The lines below that include "helpful" are to be found and copied.

== Information given ==
━━━━━━━━━━━━━━━━━━━━
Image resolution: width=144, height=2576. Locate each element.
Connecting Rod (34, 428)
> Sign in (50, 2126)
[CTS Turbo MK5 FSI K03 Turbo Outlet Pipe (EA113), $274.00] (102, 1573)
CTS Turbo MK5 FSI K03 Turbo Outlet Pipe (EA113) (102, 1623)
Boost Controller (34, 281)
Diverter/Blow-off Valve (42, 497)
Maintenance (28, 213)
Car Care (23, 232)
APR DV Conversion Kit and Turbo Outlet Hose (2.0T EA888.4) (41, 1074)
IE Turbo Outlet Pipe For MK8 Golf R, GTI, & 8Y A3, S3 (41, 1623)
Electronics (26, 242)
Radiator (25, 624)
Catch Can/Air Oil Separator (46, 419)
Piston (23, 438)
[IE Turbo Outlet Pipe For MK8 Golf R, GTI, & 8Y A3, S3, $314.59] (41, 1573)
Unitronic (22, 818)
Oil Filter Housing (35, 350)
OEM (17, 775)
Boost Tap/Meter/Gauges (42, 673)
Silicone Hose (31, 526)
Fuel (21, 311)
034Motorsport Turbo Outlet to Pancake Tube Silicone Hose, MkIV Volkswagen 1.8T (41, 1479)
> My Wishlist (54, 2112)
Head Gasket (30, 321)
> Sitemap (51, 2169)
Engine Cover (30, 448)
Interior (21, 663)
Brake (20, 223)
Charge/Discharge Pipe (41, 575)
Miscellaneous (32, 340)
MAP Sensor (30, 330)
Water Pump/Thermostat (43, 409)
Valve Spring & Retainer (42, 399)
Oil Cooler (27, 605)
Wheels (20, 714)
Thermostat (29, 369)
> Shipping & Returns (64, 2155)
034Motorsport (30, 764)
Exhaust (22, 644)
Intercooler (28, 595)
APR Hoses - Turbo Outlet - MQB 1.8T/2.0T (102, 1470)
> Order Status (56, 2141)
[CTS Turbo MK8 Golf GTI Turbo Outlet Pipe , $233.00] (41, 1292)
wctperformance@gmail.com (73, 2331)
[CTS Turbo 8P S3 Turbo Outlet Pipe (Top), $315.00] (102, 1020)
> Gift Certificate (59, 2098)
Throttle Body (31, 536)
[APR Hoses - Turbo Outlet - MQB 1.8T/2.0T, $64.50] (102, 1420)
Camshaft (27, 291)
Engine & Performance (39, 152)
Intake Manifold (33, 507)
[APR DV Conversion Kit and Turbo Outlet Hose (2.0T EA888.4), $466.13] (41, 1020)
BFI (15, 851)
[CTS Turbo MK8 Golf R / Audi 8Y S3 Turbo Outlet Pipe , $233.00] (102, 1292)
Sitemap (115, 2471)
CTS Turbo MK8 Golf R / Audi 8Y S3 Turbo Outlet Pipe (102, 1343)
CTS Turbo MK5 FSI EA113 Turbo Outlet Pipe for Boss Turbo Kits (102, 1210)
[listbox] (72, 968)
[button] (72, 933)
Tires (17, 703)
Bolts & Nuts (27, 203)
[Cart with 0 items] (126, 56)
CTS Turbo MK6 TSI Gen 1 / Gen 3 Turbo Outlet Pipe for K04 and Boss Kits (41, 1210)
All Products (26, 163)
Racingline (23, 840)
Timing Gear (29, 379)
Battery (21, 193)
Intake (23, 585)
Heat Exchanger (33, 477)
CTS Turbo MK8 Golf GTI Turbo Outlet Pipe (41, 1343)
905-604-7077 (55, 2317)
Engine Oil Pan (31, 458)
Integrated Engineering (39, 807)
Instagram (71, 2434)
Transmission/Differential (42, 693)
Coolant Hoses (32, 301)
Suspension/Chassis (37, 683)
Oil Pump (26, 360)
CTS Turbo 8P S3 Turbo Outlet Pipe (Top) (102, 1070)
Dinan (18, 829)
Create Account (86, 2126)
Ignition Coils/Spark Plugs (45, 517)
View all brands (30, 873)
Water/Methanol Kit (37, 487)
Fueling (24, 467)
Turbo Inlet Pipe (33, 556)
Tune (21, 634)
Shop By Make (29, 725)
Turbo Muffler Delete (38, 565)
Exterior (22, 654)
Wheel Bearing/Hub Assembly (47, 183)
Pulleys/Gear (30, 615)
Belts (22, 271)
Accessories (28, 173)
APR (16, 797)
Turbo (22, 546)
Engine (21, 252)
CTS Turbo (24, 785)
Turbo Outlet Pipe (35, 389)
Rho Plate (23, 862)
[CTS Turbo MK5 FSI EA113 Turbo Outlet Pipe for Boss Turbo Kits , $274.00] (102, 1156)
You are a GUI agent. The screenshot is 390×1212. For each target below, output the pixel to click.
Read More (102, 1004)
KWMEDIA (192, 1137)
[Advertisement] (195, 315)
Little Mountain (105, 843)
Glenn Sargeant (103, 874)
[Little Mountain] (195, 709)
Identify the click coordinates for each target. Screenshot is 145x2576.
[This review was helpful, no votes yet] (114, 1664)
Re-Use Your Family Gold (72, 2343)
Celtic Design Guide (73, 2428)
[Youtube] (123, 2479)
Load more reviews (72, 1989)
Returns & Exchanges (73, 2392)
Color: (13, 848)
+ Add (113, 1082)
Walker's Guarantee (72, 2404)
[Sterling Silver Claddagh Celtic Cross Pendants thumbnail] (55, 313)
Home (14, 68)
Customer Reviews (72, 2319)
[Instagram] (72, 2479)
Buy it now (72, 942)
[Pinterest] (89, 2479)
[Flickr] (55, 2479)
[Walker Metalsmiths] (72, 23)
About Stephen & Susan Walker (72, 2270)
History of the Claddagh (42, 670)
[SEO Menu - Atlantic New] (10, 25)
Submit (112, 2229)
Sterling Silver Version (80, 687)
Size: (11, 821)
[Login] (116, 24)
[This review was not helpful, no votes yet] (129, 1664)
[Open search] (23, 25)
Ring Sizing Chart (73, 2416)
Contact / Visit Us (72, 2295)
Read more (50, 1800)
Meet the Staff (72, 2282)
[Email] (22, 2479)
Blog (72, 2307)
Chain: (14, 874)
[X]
━━━━━━━━━━━━━━━━━━━━
== Response to the task ==
[This review was helpful, no votes yet] (114, 1664)
[This review was not helpful, no votes yet] (129, 1664)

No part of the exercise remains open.